:: The problem ::
Write the lines below as a numbered list, omitting blank lines.
* * *
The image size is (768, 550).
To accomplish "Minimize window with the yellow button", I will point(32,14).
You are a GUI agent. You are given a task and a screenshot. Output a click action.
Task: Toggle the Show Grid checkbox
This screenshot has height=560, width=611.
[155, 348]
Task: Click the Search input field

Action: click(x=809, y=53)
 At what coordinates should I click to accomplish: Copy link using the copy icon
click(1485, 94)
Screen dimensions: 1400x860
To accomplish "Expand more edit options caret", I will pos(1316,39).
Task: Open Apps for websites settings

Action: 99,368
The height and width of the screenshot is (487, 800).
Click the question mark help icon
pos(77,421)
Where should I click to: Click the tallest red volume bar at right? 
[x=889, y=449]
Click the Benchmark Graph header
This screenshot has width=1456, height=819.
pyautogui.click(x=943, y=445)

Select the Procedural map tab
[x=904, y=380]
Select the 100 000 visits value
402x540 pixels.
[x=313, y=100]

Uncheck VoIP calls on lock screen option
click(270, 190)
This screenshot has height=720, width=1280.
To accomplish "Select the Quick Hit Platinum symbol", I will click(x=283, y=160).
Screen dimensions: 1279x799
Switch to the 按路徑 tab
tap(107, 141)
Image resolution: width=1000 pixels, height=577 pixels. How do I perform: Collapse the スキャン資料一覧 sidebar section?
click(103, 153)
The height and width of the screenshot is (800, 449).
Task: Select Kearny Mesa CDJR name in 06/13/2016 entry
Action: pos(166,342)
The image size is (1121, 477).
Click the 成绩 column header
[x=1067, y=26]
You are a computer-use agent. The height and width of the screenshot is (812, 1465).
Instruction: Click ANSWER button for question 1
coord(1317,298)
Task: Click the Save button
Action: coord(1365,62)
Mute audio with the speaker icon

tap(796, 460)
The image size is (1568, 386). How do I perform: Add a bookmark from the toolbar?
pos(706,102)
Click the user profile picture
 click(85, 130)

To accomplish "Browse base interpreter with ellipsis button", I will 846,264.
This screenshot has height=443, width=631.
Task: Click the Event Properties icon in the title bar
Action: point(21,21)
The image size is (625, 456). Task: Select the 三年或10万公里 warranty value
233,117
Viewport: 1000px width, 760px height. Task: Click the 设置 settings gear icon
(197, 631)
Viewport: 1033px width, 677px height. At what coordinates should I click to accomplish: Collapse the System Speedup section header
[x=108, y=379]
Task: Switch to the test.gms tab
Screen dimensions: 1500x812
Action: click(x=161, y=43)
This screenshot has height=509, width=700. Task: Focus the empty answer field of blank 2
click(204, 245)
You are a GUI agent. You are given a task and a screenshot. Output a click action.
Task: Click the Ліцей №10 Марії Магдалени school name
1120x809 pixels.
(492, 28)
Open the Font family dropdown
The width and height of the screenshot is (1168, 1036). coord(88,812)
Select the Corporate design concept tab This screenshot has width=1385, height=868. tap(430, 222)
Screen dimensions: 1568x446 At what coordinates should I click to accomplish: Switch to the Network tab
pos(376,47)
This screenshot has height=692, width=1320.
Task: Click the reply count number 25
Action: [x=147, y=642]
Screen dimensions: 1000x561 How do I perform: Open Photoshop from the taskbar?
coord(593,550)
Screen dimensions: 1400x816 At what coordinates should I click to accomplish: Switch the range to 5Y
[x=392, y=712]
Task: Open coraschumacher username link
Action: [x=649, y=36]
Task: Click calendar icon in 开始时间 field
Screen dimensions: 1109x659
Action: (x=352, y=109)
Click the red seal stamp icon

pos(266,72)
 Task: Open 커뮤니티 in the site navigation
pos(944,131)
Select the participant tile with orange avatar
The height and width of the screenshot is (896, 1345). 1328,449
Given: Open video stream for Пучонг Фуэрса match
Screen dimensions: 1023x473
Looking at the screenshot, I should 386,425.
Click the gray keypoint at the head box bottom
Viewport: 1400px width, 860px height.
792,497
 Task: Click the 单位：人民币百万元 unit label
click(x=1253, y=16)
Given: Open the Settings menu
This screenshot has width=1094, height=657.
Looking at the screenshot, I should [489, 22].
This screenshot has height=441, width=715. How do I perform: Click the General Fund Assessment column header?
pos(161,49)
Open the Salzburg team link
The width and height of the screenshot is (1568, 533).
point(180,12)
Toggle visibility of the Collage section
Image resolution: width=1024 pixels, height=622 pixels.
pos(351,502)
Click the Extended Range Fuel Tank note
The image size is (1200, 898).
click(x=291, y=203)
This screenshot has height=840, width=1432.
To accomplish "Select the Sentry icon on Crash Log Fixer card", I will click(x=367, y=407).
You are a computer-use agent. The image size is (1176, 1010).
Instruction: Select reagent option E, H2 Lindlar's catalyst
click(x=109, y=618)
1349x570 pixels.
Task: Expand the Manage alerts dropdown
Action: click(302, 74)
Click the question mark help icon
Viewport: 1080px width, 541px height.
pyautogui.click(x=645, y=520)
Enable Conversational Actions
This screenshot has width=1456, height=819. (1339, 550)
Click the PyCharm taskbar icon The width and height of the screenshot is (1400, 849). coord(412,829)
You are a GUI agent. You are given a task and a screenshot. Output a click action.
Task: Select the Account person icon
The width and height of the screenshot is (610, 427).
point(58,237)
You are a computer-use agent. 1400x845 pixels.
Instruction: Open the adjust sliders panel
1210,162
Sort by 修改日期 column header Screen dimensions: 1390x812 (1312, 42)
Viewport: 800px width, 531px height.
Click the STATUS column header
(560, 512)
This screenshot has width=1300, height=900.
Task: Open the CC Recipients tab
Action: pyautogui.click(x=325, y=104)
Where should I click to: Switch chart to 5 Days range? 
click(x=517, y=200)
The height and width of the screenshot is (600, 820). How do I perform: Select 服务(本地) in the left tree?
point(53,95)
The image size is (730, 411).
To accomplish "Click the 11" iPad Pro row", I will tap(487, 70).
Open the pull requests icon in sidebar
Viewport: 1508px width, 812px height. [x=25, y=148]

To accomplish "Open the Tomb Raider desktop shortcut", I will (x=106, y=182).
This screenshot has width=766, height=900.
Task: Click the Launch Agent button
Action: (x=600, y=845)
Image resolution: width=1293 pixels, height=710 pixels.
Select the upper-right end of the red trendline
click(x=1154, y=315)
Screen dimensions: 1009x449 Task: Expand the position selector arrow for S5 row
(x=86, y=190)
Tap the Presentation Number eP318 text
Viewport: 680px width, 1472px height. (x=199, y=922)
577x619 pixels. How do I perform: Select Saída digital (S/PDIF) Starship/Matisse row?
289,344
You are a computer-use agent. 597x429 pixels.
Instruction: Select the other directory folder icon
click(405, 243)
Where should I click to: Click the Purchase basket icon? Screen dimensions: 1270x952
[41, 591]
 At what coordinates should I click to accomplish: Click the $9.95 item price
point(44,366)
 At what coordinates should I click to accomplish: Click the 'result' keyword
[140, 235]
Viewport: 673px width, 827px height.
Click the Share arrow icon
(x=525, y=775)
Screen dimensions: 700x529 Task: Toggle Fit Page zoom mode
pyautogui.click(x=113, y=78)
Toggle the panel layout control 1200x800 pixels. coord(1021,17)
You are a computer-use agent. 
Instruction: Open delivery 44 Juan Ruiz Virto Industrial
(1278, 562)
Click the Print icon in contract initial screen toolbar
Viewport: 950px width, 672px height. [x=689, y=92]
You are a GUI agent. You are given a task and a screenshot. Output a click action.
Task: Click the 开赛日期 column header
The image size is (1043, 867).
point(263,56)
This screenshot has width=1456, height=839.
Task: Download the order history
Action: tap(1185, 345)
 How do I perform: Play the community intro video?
* * *
:: Solved exercise ::
1. The image size is (768, 550).
2. To accomplish "Minimize window with the yellow button", I will point(32,14).
3. You are a GUI agent. You are given a task and a screenshot. Output a click action.
4. Task: Toggle the Show Grid checkbox
5. This screenshot has height=560, width=611.
6. [155, 348]
7. Task: Click the Search input field
8. Action: click(x=809, y=53)
9.  At what coordinates should I click to accomplish: Copy link using the copy icon
10. click(1485, 94)
11. Screen dimensions: 1400x860
12. To accomplish "Expand more edit options caret", I will pos(1316,39).
13. Task: Open Apps for websites settings
14. Action: 99,368
15. The height and width of the screenshot is (487, 800).
16. Click the question mark help icon
17. pos(77,421)
18. Where should I click to: Click the tallest red volume bar at right? 
19. [x=889, y=449]
20. Click the Benchmark Graph header
21. This screenshot has width=1456, height=819.
22. pyautogui.click(x=943, y=445)
23. Select the Procedural map tab
24. [x=904, y=380]
25. Select the 100 000 visits value
26. 402x540 pixels.
27. [x=313, y=100]
28. Uncheck VoIP calls on lock screen option
29. click(270, 190)
30. This screenshot has height=720, width=1280.
31. To accomplish "Select the Quick Hit Platinum symbol", I will click(x=283, y=160).
32. Screen dimensions: 1279x799
33. Switch to the 按路徑 tab
34. tap(107, 141)
35. Image resolution: width=1000 pixels, height=577 pixels. How do I perform: Collapse the スキャン資料一覧 sidebar section?
36. click(103, 153)
37. The height and width of the screenshot is (800, 449).
38. Task: Select Kearny Mesa CDJR name in 06/13/2016 entry
39. Action: pos(166,342)
40. The image size is (1121, 477).
41. Click the 成绩 column header
42. [x=1067, y=26]
43. You are a computer-use agent. The height and width of the screenshot is (812, 1465).
44. Instruction: Click ANSWER button for question 1
45. coord(1317,298)
46. Task: Click the Save button
47. Action: coord(1365,62)
48. Mute audio with the speaker icon
49. tap(796, 460)
50. The image size is (1568, 386). How do I perform: Add a bookmark from the toolbar?
51. pos(706,102)
52. Click the user profile picture
53.  click(85, 130)
54. To accomplish "Browse base interpreter with ellipsis button", I will 846,264.
55. This screenshot has height=443, width=631.
56. Task: Click the Event Properties icon in the title bar
57. Action: point(21,21)
58. The image size is (625, 456). Task: Select the 三年或10万公里 warranty value
59. 233,117
60. Viewport: 1000px width, 760px height. Task: Click the 设置 settings gear icon
61. (197, 631)
62. Viewport: 1033px width, 677px height. At what coordinates should I click to accomplish: Collapse the System Speedup section header
63. [x=108, y=379]
64. Task: Switch to the test.gms tab
65. Screen dimensions: 1500x812
66. Action: click(x=161, y=43)
67. This screenshot has height=509, width=700. Task: Focus the empty answer field of blank 2
68. click(204, 245)
69. You are a GUI agent. You are given a task and a screenshot. Output a click action.
70. Task: Click the Ліцей №10 Марії Магдалени school name
71. 1120x809 pixels.
72. (492, 28)
73. Open the Font family dropdown
74. The width and height of the screenshot is (1168, 1036). coord(88,812)
75. Select the Corporate design concept tab This screenshot has width=1385, height=868. tap(430, 222)
76. Screen dimensions: 1568x446 At what coordinates should I click to accomplish: Switch to the Network tab
77. pos(376,47)
78. This screenshot has height=692, width=1320.
79. Task: Click the reply count number 25
80. Action: [x=147, y=642]
81. Screen dimensions: 1000x561 How do I perform: Open Photoshop from the taskbar?
82. coord(593,550)
83. Screen dimensions: 1400x816 At what coordinates should I click to accomplish: Switch the range to 5Y
84. [x=392, y=712]
85. Task: Open coraschumacher username link
86. Action: [x=649, y=36]
87. Task: Click calendar icon in 开始时间 field
88. Screen dimensions: 1109x659
89. Action: (x=352, y=109)
90. Click the red seal stamp icon
91. pos(266,72)
92.  Task: Open 커뮤니티 in the site navigation
93. pos(944,131)
94. Select the participant tile with orange avatar
95. The height and width of the screenshot is (896, 1345). 1328,449
96. Given: Open video stream for Пучонг Фуэрса match
97. Screen dimensions: 1023x473
98. Looking at the screenshot, I should 386,425.
99. Click the gray keypoint at the head box bottom
100. Viewport: 1400px width, 860px height.
101. 792,497
102.  Task: Click the 单位：人民币百万元 unit label
103. click(x=1253, y=16)
104. Given: Open the Settings menu
105. This screenshot has width=1094, height=657.
106. Looking at the screenshot, I should [489, 22].
107. This screenshot has height=441, width=715. How do I perform: Click the General Fund Assessment column header?
108. pos(161,49)
109. Open the Salzburg team link
110. The width and height of the screenshot is (1568, 533).
111. point(180,12)
112. Toggle visibility of the Collage section
113. Image resolution: width=1024 pixels, height=622 pixels.
114. pos(351,502)
115. Click the Extended Range Fuel Tank note
116. The image size is (1200, 898).
117. click(x=291, y=203)
118. This screenshot has height=840, width=1432.
119. To accomplish "Select the Sentry icon on Crash Log Fixer card", I will click(x=367, y=407).
120. You are a computer-use agent. The image size is (1176, 1010).
121. Instruction: Select reagent option E, H2 Lindlar's catalyst
122. click(x=109, y=618)
123. 1349x570 pixels.
124. Task: Expand the Manage alerts dropdown
125. Action: click(302, 74)
126. Click the question mark help icon
127. Viewport: 1080px width, 541px height.
128. pyautogui.click(x=645, y=520)
129. Enable Conversational Actions
130. This screenshot has width=1456, height=819. (1339, 550)
131. Click the PyCharm taskbar icon The width and height of the screenshot is (1400, 849). coord(412,829)
132. You are a GUI agent. You are given a task and a screenshot. Output a click action.
133. Task: Select the Account person icon
134. The width and height of the screenshot is (610, 427).
135. point(58,237)
136. You are a computer-use agent. 1400x845 pixels.
137. Instruction: Open the adjust sliders panel
138. 1210,162
139. Sort by 修改日期 column header Screen dimensions: 1390x812 (1312, 42)
140. Viewport: 800px width, 531px height.
141. Click the STATUS column header
142. (560, 512)
143. This screenshot has width=1300, height=900.
144. Task: Open the CC Recipients tab
145. Action: pyautogui.click(x=325, y=104)
146. Where should I click to: Switch chart to 5 Days range? 
147. click(x=517, y=200)
148. The height and width of the screenshot is (600, 820). How do I perform: Select 服务(本地) in the left tree?
149. point(53,95)
150. The image size is (730, 411).
151. To accomplish "Click the 11" iPad Pro row", I will tap(487, 70).
152. Open the pull requests icon in sidebar
153. Viewport: 1508px width, 812px height. [x=25, y=148]
154. To accomplish "Open the Tomb Raider desktop shortcut", I will (x=106, y=182).
155. This screenshot has width=766, height=900.
156. Task: Click the Launch Agent button
157. Action: (x=600, y=845)
158. Image resolution: width=1293 pixels, height=710 pixels.
159. Select the upper-right end of the red trendline
160. click(x=1154, y=315)
161. Screen dimensions: 1009x449 Task: Expand the position selector arrow for S5 row
162. (x=86, y=190)
163. Tap the Presentation Number eP318 text
164. Viewport: 680px width, 1472px height. (x=199, y=922)
165. 577x619 pixels. How do I perform: Select Saída digital (S/PDIF) Starship/Matisse row?
166. 289,344
167. You are a computer-use agent. 597x429 pixels.
168. Instruction: Select the other directory folder icon
169. click(405, 243)
170. Where should I click to: Click the Purchase basket icon? Screen dimensions: 1270x952
171. [41, 591]
172.  At what coordinates should I click to accomplish: Click the $9.95 item price
173. point(44,366)
174.  At what coordinates should I click to accomplish: Click the 'result' keyword
175. [140, 235]
176. Viewport: 673px width, 827px height.
177. Click the Share arrow icon
178. (x=525, y=775)
179. Screen dimensions: 700x529 Task: Toggle Fit Page zoom mode
180. pyautogui.click(x=113, y=78)
181. Toggle the panel layout control 1200x800 pixels. coord(1021,17)
182. You are a computer-use agent. 
183. Instruction: Open delivery 44 Juan Ruiz Virto Industrial
184. (1278, 562)
185. Click the Print icon in contract initial screen toolbar
186. Viewport: 950px width, 672px height. [x=689, y=92]
187. You are a GUI agent. You are given a task and a screenshot. Output a click action.
188. Task: Click the 开赛日期 column header
189. The image size is (1043, 867).
190. point(263,56)
191. This screenshot has width=1456, height=839.
192. Task: Download the order history
193. Action: tap(1185, 345)
194.  How do I perform: Play the community intro video?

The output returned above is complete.